What is the number of lines below that contain the word "will"? Respond with that number alone.
··· Stored data
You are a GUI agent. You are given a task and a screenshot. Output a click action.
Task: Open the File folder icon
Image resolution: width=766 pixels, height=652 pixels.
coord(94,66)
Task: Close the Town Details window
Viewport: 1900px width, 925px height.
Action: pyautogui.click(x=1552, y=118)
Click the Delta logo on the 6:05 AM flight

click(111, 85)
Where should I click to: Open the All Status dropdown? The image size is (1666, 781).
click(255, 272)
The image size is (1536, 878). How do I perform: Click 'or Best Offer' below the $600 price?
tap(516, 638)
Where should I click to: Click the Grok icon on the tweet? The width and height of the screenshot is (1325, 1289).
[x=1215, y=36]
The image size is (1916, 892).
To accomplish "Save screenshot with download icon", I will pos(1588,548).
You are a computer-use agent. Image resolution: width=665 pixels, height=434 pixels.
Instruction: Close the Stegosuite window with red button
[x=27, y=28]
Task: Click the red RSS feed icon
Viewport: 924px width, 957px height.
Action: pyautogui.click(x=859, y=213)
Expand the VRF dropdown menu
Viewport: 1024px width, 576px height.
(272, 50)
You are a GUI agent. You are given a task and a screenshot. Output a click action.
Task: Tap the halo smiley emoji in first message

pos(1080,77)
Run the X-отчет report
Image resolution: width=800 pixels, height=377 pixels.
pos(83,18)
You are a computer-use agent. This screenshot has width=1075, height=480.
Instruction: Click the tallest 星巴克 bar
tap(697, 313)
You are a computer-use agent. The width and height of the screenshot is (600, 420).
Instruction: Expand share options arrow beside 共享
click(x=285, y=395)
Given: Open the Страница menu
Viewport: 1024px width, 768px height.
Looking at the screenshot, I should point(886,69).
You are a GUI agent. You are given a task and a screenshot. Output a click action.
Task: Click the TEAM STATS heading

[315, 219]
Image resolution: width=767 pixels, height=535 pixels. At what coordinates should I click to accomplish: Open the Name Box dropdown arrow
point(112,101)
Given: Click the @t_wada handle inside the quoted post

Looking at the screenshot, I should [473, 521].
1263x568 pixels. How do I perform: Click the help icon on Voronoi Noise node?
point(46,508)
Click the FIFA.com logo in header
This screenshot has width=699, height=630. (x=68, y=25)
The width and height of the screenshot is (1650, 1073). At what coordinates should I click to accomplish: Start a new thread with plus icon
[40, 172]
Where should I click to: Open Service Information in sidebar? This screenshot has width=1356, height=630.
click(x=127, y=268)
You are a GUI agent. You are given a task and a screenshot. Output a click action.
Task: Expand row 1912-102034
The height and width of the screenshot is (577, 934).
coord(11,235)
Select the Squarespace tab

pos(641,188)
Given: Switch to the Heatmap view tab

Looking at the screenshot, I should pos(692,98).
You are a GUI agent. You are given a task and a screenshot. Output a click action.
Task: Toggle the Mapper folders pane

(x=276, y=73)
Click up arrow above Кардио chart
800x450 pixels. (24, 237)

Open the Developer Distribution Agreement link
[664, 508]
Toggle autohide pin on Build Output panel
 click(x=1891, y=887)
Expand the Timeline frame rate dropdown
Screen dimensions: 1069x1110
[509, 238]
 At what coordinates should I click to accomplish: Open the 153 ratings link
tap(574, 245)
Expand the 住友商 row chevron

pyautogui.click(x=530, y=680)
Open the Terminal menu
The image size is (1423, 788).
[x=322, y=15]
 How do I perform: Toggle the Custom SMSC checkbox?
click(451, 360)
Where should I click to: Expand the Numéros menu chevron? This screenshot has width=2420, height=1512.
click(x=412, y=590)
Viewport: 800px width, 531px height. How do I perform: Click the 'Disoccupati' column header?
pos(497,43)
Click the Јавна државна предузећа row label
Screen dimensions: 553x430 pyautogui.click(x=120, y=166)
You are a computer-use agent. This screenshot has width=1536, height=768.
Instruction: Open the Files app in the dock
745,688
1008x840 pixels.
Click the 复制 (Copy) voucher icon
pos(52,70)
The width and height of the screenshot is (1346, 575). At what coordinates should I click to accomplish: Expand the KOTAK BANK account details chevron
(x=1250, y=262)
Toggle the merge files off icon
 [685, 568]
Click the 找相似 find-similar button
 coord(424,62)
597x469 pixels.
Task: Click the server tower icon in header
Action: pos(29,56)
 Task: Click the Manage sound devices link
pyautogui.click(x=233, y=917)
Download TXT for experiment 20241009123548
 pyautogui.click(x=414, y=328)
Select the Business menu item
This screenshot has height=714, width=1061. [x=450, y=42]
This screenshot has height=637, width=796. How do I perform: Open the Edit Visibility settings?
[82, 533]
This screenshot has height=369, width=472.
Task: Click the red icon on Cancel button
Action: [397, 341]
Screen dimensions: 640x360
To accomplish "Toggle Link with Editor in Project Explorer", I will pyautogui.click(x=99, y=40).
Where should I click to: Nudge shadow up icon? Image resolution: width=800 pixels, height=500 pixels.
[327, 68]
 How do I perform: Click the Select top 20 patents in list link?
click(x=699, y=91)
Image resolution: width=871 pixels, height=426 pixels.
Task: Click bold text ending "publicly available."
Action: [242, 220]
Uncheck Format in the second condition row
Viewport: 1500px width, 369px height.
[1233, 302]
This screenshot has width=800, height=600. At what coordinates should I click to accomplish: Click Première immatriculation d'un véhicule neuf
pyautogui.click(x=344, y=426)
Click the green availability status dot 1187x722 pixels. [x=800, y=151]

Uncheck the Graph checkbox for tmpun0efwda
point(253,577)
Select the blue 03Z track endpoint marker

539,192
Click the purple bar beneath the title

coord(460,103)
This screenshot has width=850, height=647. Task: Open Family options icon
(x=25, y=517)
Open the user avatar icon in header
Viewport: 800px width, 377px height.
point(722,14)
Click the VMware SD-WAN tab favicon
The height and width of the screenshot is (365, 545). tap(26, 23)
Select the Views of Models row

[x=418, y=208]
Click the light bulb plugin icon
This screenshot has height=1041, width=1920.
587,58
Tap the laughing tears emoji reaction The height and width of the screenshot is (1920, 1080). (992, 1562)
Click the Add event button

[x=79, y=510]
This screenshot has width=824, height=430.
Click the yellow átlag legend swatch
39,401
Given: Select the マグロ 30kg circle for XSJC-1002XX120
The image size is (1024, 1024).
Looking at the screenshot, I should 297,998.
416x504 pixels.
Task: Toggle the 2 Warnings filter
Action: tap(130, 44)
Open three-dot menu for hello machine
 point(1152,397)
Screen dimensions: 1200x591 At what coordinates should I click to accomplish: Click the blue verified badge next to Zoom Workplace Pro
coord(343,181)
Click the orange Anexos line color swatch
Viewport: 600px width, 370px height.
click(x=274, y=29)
······
● Task result:
2